Start of Records

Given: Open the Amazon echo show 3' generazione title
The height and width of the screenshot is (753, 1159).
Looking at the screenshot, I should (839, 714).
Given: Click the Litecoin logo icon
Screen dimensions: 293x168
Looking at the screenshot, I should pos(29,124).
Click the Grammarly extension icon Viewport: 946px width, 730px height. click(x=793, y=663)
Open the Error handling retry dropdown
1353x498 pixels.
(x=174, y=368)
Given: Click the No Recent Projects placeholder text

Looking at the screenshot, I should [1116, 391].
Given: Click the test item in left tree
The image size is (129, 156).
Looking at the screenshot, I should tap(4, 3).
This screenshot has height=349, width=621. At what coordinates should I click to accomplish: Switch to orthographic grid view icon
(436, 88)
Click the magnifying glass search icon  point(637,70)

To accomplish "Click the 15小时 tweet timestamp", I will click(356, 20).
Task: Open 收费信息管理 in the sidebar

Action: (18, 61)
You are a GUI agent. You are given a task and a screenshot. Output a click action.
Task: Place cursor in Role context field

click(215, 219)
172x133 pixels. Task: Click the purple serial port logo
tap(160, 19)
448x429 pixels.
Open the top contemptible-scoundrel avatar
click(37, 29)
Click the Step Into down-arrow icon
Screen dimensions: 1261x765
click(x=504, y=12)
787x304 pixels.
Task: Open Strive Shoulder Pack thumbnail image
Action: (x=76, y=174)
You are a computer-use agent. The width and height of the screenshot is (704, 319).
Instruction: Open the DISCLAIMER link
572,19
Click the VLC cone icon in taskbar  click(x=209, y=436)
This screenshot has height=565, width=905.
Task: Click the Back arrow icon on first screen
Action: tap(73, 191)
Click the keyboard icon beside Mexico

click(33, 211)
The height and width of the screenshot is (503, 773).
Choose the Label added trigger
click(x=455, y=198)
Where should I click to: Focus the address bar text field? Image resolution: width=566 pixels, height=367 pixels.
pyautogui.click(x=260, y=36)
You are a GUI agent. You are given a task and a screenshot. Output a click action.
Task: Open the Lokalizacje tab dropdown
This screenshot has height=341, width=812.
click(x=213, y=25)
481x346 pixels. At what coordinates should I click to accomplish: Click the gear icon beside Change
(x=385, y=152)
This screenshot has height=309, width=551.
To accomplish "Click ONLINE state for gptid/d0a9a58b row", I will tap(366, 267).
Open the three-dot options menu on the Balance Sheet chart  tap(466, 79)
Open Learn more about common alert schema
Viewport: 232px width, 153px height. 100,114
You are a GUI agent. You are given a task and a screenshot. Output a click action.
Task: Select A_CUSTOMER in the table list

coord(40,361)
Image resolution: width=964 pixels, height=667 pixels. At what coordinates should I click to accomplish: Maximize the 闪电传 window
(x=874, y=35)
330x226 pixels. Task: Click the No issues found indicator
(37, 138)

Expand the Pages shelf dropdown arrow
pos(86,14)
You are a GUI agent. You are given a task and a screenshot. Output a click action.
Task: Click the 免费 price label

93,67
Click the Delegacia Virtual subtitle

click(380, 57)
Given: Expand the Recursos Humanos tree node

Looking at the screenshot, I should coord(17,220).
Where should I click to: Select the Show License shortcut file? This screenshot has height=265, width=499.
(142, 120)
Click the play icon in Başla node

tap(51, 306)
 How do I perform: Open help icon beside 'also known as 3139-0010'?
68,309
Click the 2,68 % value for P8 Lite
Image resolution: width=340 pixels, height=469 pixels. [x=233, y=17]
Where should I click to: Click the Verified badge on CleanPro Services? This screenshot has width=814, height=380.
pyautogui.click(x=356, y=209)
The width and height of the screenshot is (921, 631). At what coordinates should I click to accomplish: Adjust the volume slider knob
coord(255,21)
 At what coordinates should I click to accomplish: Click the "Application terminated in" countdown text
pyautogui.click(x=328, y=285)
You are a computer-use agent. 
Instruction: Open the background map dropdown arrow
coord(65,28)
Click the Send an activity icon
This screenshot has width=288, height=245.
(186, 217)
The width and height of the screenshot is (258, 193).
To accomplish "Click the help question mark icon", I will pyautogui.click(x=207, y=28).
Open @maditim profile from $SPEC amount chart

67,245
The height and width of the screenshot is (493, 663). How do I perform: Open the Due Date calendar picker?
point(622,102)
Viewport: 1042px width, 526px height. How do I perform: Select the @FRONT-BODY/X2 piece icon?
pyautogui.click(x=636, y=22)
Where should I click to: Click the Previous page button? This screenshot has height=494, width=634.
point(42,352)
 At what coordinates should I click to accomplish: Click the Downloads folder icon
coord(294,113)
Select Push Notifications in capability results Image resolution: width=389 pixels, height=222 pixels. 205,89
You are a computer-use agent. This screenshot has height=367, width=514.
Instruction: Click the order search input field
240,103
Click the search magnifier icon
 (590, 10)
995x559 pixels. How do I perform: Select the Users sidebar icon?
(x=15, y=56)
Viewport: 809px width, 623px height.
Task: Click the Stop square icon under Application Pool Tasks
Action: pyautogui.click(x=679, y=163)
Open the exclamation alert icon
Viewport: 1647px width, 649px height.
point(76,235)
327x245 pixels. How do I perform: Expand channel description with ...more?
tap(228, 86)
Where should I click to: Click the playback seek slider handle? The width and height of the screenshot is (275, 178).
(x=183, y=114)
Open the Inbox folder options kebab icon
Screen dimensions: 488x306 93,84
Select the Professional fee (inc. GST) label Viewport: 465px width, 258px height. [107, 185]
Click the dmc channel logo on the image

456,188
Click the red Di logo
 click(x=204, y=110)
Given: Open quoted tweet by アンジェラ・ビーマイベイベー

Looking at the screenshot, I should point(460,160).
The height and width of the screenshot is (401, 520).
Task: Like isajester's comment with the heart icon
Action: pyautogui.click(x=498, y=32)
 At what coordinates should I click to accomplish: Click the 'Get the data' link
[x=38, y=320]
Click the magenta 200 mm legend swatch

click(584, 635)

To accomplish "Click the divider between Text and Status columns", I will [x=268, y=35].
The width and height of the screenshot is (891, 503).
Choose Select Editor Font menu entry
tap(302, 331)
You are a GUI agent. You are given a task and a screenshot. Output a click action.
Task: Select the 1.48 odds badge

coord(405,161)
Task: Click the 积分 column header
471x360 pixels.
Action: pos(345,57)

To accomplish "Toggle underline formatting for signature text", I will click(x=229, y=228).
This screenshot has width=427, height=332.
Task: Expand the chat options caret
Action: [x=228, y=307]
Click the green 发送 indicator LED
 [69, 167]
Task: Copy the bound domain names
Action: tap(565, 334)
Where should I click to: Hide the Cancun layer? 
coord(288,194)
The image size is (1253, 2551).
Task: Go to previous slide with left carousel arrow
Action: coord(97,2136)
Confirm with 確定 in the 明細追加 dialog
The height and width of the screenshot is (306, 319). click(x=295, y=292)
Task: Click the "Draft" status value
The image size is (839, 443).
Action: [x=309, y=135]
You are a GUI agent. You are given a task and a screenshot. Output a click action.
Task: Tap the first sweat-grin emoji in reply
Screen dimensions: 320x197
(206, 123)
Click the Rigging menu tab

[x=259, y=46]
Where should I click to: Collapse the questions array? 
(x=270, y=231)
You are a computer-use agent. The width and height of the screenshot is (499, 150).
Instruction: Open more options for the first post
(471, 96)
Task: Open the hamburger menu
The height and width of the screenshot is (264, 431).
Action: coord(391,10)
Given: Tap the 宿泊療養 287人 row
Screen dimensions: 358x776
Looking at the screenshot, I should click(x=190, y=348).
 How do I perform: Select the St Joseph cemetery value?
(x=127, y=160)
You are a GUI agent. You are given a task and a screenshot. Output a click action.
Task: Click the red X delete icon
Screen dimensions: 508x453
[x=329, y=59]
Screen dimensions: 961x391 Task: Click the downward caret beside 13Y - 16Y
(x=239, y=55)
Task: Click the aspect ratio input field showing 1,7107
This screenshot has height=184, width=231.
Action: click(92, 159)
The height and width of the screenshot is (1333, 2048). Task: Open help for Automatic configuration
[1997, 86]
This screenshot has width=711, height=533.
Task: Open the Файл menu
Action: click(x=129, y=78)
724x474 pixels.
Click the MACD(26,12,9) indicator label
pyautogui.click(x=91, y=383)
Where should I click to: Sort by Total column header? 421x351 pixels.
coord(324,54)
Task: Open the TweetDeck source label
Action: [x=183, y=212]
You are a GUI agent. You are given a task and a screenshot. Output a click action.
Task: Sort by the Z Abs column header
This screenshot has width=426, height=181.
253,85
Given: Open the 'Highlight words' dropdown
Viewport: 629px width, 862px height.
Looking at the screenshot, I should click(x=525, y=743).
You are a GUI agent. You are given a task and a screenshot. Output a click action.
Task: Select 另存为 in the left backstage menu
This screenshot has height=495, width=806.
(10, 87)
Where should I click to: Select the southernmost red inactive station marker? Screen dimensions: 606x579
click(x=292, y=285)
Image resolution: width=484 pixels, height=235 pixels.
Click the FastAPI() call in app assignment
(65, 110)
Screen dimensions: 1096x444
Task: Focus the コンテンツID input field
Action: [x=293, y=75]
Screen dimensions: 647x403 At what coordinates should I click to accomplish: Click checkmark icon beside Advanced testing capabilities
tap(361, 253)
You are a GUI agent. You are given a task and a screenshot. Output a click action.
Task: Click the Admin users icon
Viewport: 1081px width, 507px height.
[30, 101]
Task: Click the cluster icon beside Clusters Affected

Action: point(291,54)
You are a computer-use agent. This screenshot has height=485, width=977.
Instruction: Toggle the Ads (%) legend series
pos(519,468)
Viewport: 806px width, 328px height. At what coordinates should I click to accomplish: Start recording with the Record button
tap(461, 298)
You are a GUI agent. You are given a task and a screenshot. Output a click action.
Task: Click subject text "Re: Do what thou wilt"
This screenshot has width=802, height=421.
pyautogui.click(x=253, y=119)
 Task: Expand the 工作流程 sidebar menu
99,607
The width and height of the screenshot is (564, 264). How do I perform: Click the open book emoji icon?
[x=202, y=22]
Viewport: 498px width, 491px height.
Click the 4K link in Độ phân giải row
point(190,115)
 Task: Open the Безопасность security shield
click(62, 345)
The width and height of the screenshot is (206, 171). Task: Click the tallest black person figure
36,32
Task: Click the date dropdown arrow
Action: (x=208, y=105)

End of Records

[Activity]: Go through the records above, find every line with the word "computer", and list those lines.

[Answer to this problem]:
You are a computer-use agent. The width and height of the screenshot is (704, 319).
You are a computer-use agent. 
You are a computer-use agent. This screenshot has height=367, width=514.
You are a computer-use agent. The width and height of the screenshot is (499, 150).
You are a computer-use agent. This screenshot has height=485, width=977.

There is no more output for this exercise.